On Saturday nights he would pick me up from whichever theatre I was at and we would set off for the forest. By 1.30am or so we would be out in the garden, checking to see if the carrots had grown yet. I still miss that cottage and that part of the world. Another place that became very dear to me is Ireland, where I made three of my most important films, and along the way had a wonderful relationship with an Irishman, Liam Neeson. He was from Northern Ireland, and had grown up Catholic in a very Protestant town, Ballymena, home town of Ian Paisley. When Liam took me to meet his family, I was terrified. I was so wrong for Liam, in every way: I was British, I was irreligious, and I was older than him. I needn’t have worried. His family was welcoming and gracious, and I became very close to them. With Liam I visited Northern Ireland often and saw the great beauty of the place. I also saw the difficulties related to the British occupation. Tanks rolling down the road were an everyday occurrence, and walking home one night from a restaurant, Liam and I were shadowed by an armed soldier, either protecting us or suspicious of us, you never knew. I was to live with Liam for four happy years.
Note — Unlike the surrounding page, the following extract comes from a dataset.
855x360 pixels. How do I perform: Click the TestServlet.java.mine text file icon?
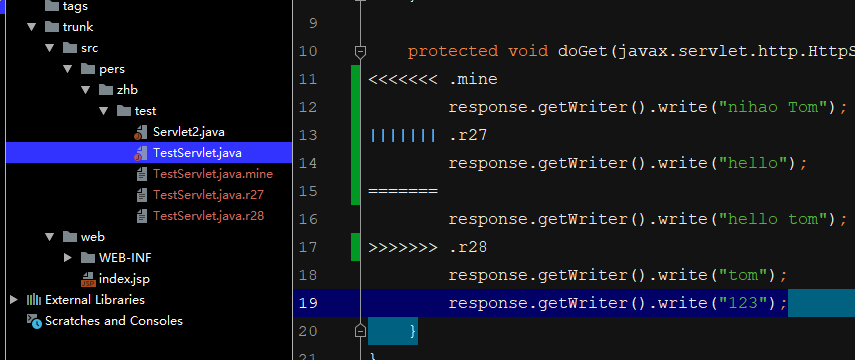[142, 174]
By 1982, when I was in my late 30s, the Thatcher years had taken hold in London and every restaurant in Parsons Green, where I had bought a house with two old friends, seemed to be full of braying young male City types in pinstripe suits, drunkenly throwing food at each other. I did not like the direction my country and my city were going, so that when the director Peter Hyams asked me to play the Russian captain of a spacecraft in 2010, a film to be shot in Los Angeles, I jumped at the chance. In Los Angeles I was given the keys to a brand new Mustang convertible and a second set to an apartment off the Sunset Strip. I was in heaven. Los Angeles was a real education, and one of the lessons I had to learn very quickly was that Americans did not go in for the kind of theatrical swearing I was used to. The C word is absolutely the pits in America. No word is worse. Whereas in the theatrical culture I’d come from it’s almost a term of endearment.
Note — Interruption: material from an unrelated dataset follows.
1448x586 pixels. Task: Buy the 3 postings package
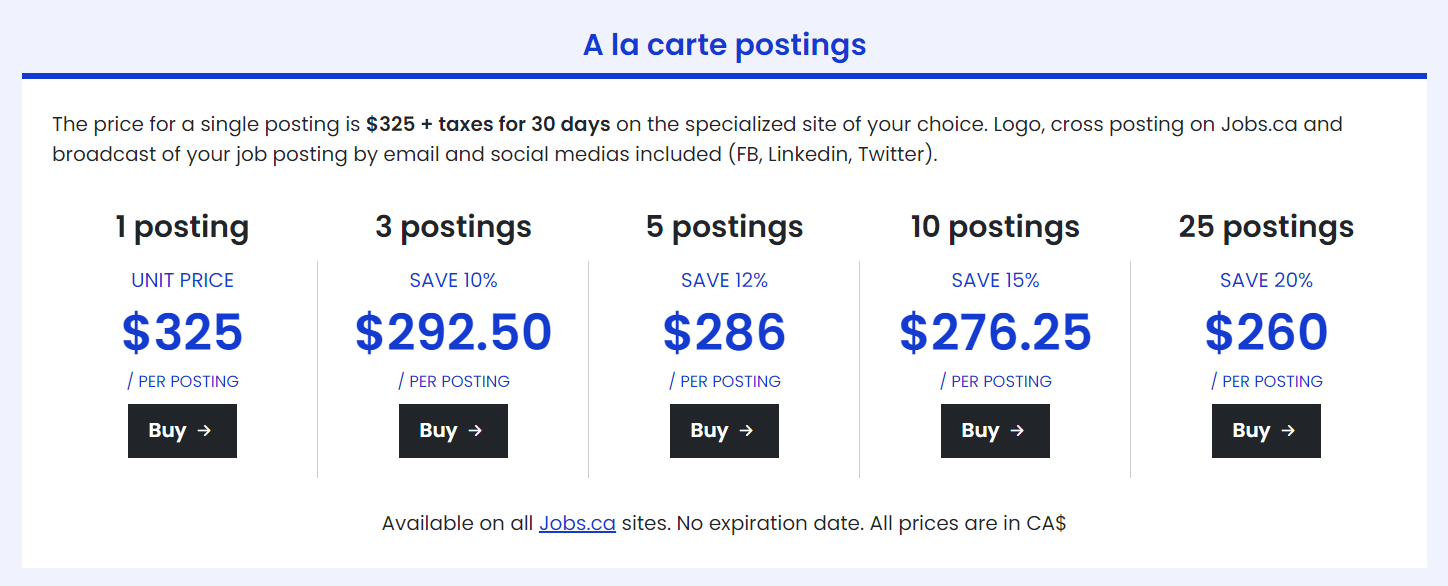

I learned how appalling it is to utter this word on set one day. My co- star Roy Scheider was joking around and said something to make me laugh. I did, and the director called, ‘ Cut!’ As an amused throwaway, I turned to Roy and said, ‘ Oh Roy, you c***!’ The whole studio froze in horror. Roy looked utterly shocked, whereupon I dug myself in deeper and deeper. ‘ Oh no! Oh, I didn’t mean you c***, I just meant, you know, you c***,’ I offered. Roy forgave me, I hope. Later I tried to explain the disgusting nature of luvvie lingo in Britain. I was sad when filming came to an end, and I had to give back all the keys. Determined to stay on in Los Angeles, I rented another Mustang, only old this time, and moved in with a girlfriend. And then I got the call to meet a director who was preparing a film about Russia, White Nights. His name was Taylor Hackford. I’d already had a few meetings like this in Los Angeles and had found them very intimidating. There is a completely different attitude there to a film audition. It’s a town, don’t forget, where every waitress and barman wants to be a film star, so you are supposed to be incredibly grateful that you have been given an audition at all. So off I went to meet Taylor Hackford, already slightly resentful and cross.
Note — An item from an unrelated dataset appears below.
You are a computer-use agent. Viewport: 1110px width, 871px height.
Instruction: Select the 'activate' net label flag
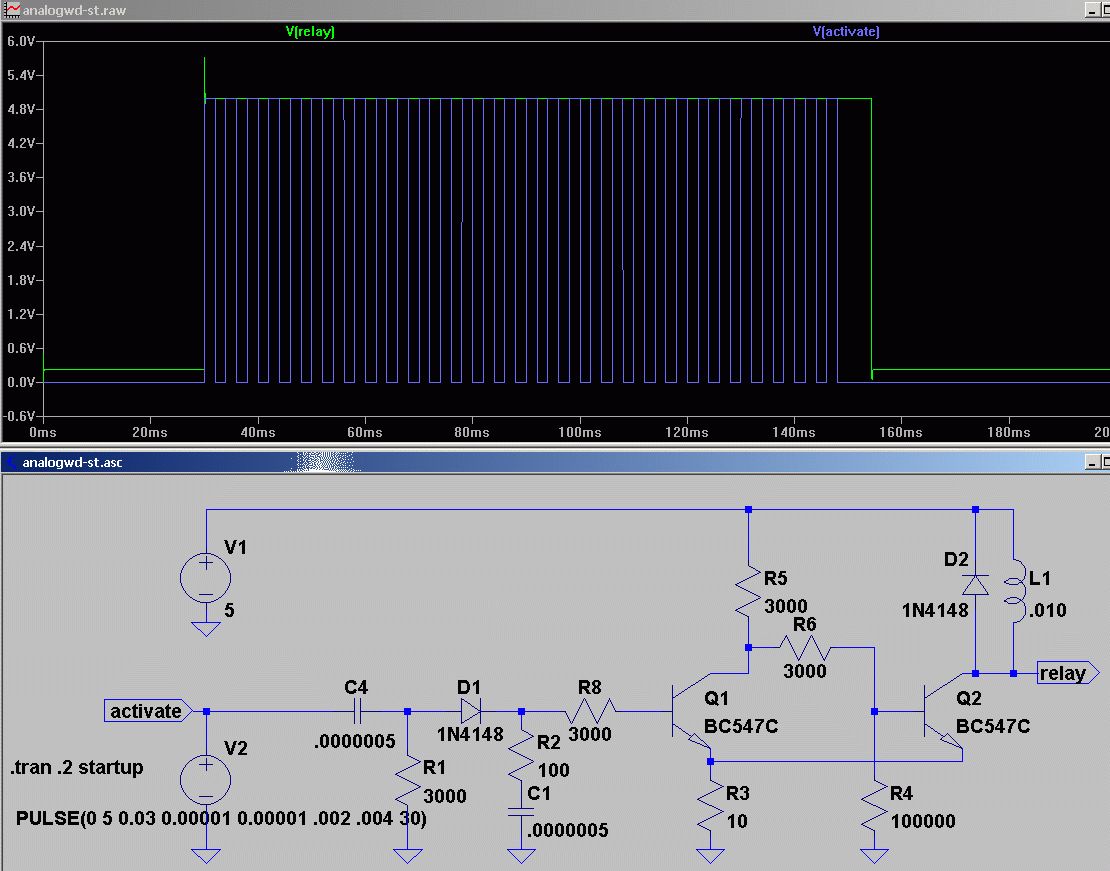click(145, 711)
And then he’s late, and I am waiting in his office, glaring at the girl behind the desk. I am insulted. If I can get there on time, then he most certainly can, I think. Fifteen minutes go by. I think, ‘ Okay, I’ll wait for 20 minutes in total. That is the cut- off point.’ A further five minutes go by and I stand up to leave, telling the alarmed secretary that I’m off. I walk to the door, and as I reach for the handle, Taylor walks into the room, and into the next two decades of my life, and counting. Up until this point in my life I’d had a recurring nightmare about getting married. I would be walking down the aisle, big dress, veil, church full of well- dressed people, knowing that in some hotel there was a vast, expensive banquet arranged, knowing it was a horrible mistake but not being brave enough to say so. All my relationships had taken second place to my work, the fun of it and the intensity of it and my ambitions within it. I’d continued merrily along this path, having a series of relationships that had all the requirements of passion and lust and domesticity and tears and laughter and love, until I met Taylor. By then I was in my late 30s, and he just a few months older. It was certainly not love at first sight. After our first meeting in Los Angeles, I would have taken a hefty bet against it if someone had suggested that this was the man I would complete my life with. First, I had never had a relationship with a director in all my years of work. Somehow that was off limits to me. I could not see how to work properly under those conditions. Also, more important, Taylor was married, with two children from two different marriages. But as soon as the film started, and then as it progressed, our attraction to each other became a clear and unavoidable force.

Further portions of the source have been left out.